***** Records shown *****

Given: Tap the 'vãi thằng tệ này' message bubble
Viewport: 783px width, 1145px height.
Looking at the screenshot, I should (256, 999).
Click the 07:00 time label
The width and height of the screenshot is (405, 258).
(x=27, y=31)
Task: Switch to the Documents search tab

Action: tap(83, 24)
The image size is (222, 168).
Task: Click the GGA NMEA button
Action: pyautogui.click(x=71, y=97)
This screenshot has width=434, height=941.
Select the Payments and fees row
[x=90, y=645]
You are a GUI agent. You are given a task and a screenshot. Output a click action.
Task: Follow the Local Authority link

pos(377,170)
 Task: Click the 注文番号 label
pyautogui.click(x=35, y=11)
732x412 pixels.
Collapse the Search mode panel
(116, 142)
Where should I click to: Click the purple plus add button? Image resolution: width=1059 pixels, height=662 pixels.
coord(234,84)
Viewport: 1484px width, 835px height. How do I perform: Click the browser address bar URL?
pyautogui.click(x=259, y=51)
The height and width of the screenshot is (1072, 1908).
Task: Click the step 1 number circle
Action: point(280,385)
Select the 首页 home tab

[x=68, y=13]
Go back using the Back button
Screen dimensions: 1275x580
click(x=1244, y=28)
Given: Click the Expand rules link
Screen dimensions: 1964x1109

*****

» **Task to carry out**
Reproduce all of the lines above verbatim, preserving every character, space, blank line, and line break.

» **Answer to this task**
Given: Tap the 'vãi thằng tệ này' message bubble
Viewport: 783px width, 1145px height.
Looking at the screenshot, I should (256, 999).
Click the 07:00 time label
The width and height of the screenshot is (405, 258).
(x=27, y=31)
Task: Switch to the Documents search tab

Action: tap(83, 24)
The image size is (222, 168).
Task: Click the GGA NMEA button
Action: pyautogui.click(x=71, y=97)
This screenshot has width=434, height=941.
Select the Payments and fees row
[x=90, y=645]
You are a GUI agent. You are given a task and a screenshot. Output a click action.
Task: Follow the Local Authority link

pos(377,170)
 Task: Click the 注文番号 label
pyautogui.click(x=35, y=11)
732x412 pixels.
Collapse the Search mode panel
(116, 142)
Where should I click to: Click the purple plus add button? Image resolution: width=1059 pixels, height=662 pixels.
coord(234,84)
Viewport: 1484px width, 835px height. How do I perform: Click the browser address bar URL?
pyautogui.click(x=259, y=51)
The height and width of the screenshot is (1072, 1908).
Task: Click the step 1 number circle
Action: point(280,385)
Select the 首页 home tab

[x=68, y=13]
Go back using the Back button
Screen dimensions: 1275x580
click(x=1244, y=28)
Given: Click the Expand rules link
Screen dimensions: 1964x1109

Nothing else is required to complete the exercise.